Priorité au collectif ou à la formation individuelle ?

  • Priorité au collectif ou à la formation individuelle ?
    Priorité au collectif ou à la formation individuelle ?
Publié le , mis à jour

Un éducateur ou plutôt un groupe d’éducateurs a souvent très peu de temps pour entraîner son équipe. Par comparaison à d’autres sports comme la natation, le football, la gymnastique, pour ne citer qu'eux, force est de constater que les jeunes rugbymans de nos écoles de rugby bénéficient de beaucoup moins de séances d’entraînements. Alors, que faire ? Donner la priorité au collectif ou bien travailler d'abord sur la formation individuelle ?

En moyenne, sur une catégorie comme par exemple les benjamins (ou moins de 12 ans), une école de rugby lambda convoque 1 à 2 fois par semaine ses jeunes pour s’entraîner. C’est très peu et c’est même largement insuffisant.

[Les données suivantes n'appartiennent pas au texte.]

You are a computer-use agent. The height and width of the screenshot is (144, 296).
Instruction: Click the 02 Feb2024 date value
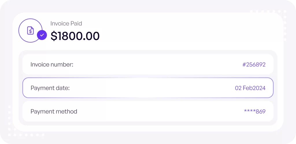250,88
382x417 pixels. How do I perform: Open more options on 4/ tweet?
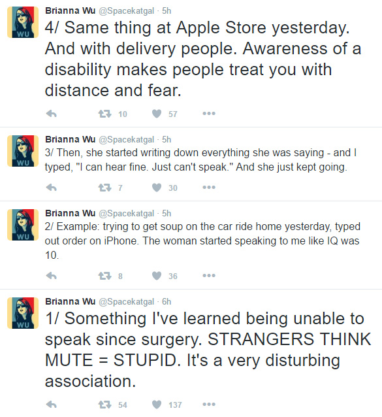point(209,114)
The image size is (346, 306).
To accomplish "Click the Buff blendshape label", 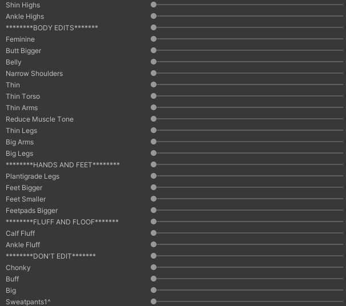I will pos(13,279).
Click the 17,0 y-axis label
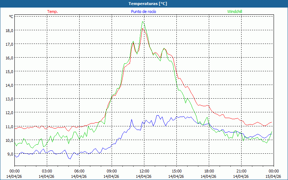This screenshot has height=180, width=288. (9, 44)
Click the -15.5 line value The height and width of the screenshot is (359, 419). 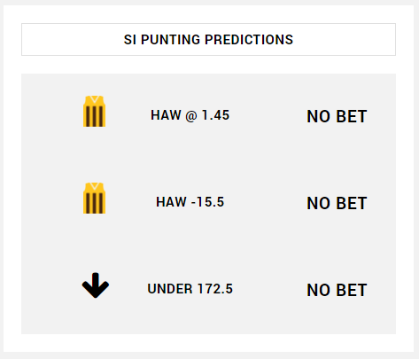pos(207,202)
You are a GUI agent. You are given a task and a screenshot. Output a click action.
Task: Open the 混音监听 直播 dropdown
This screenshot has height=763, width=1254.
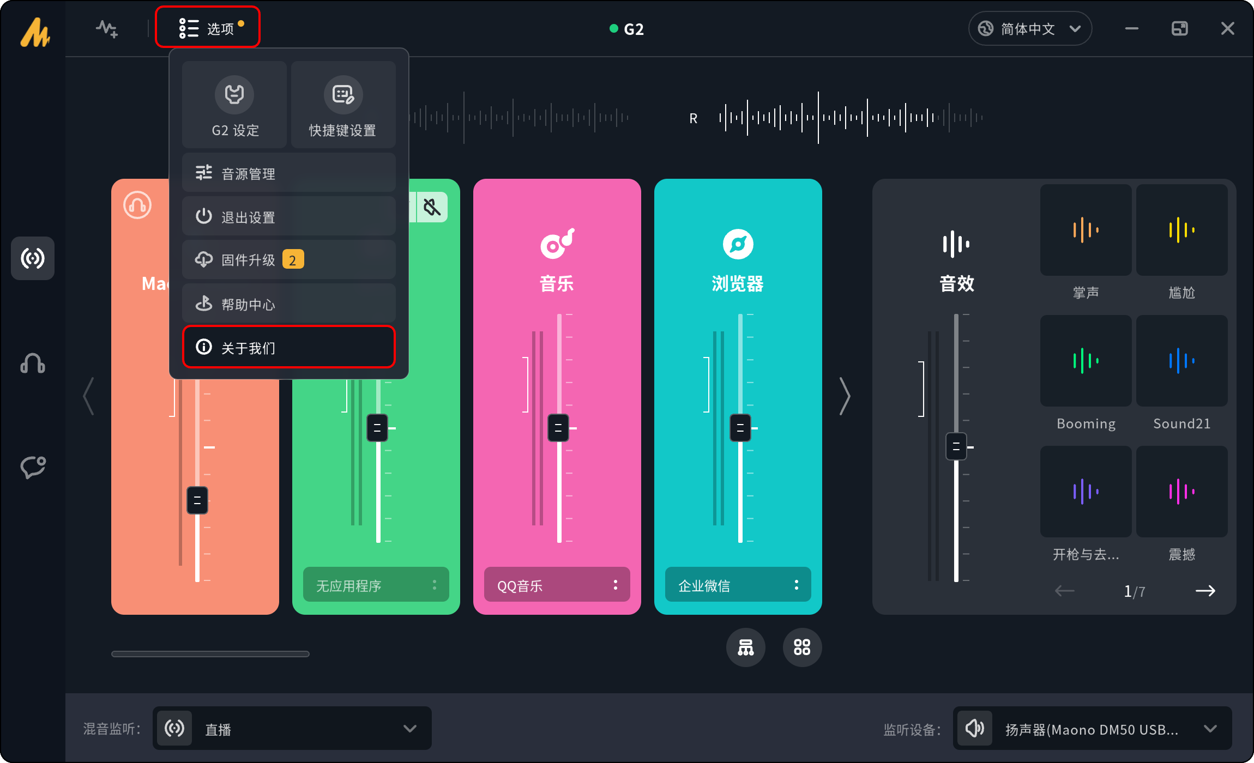292,729
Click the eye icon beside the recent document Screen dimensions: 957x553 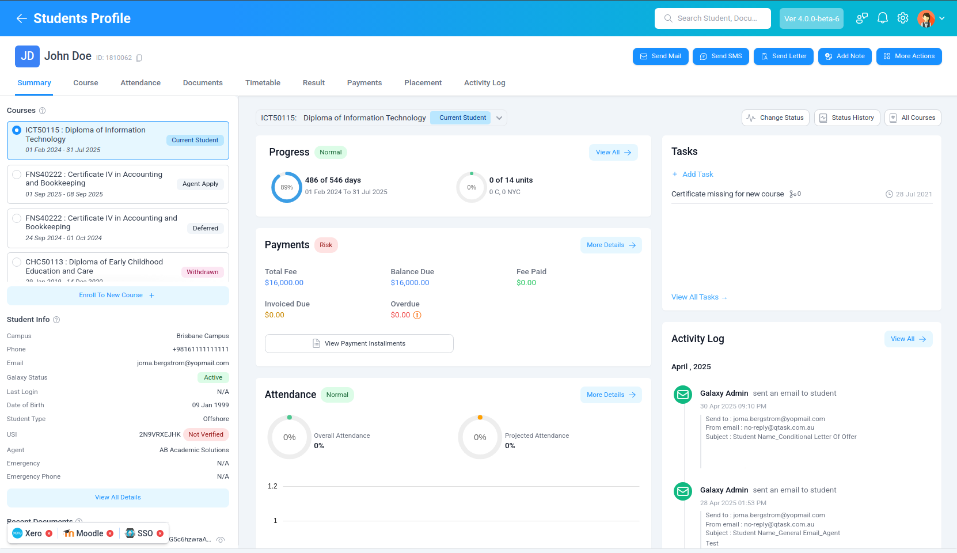coord(221,540)
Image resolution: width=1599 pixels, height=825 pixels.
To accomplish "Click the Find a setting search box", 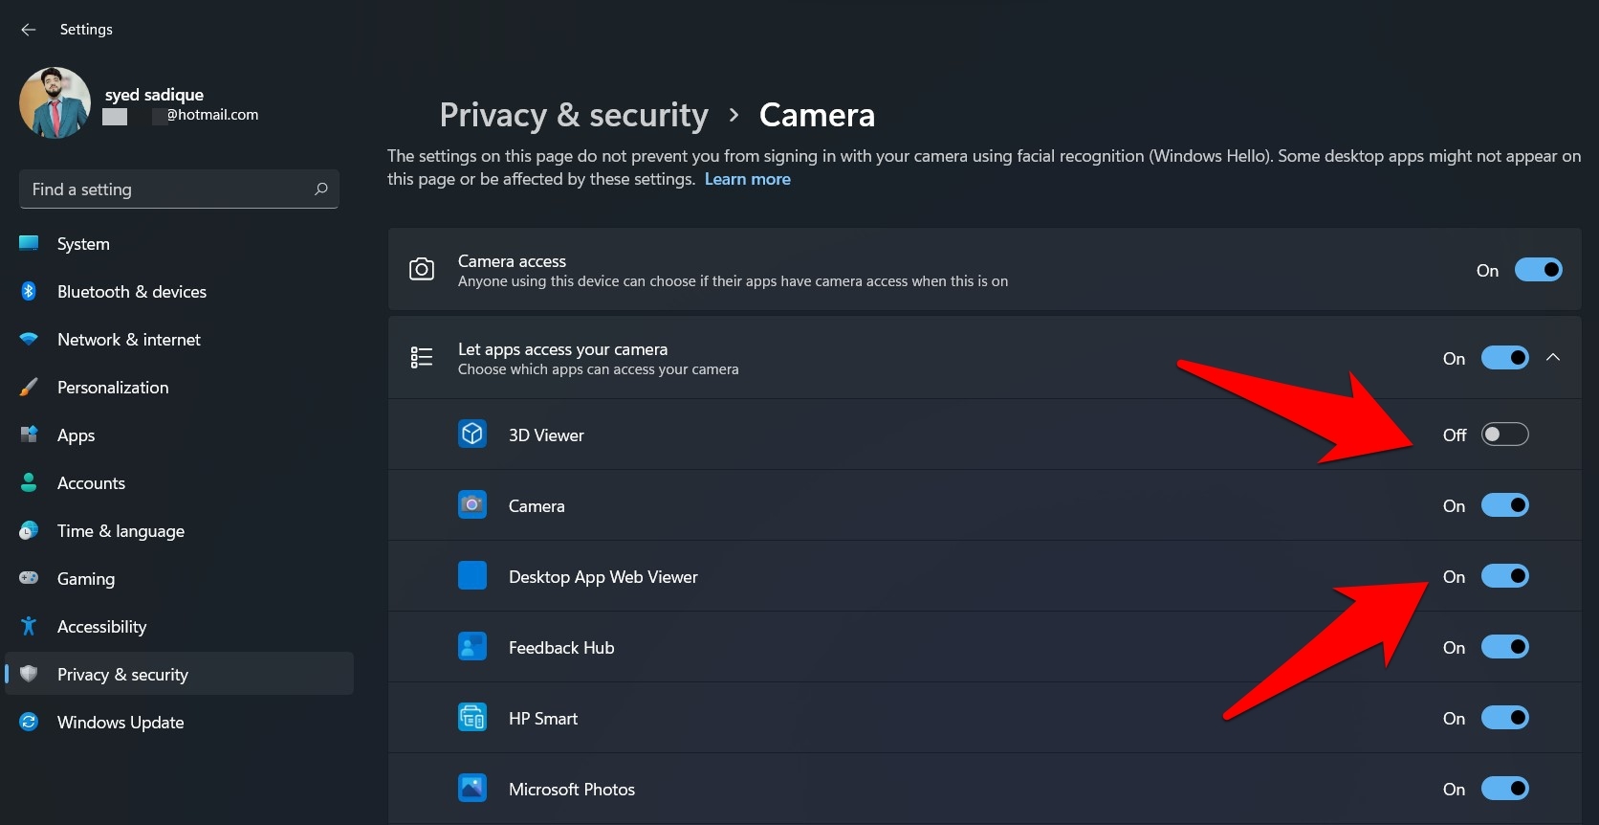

Si on considère qu’il faudrait faire lors des séances du mouvement général, de la technique individuelle pour apprendre et répéter les gestes techniques indispensables en opposition, du travail physique de base par exemple du gainage, mais aussi un semblant de mise en place d’équipe pour que les jeunes aient des repères communs, cela semble impossible de tout faire et de bien le faire.

En théorie, il faudrait s’assurer que lors des années précédentes, le problème affectif a bien été résolu (pas de crainte en jouant) mais aussi que nos jeunes puissent lire les situations proposées pour y apporter une réponse juste. Il conviendrait aussi de se donner des thèmes de travail et par cycle de plusieurs semaines travailler tel ou tel secteur du jeu avec une progression attendue. Et tout cela, sans tenir compte des tournois/rencontres qui ont souvent lieu une semaine sur deux, ces derniers n’étant pas un championnat au vrai sens du terme.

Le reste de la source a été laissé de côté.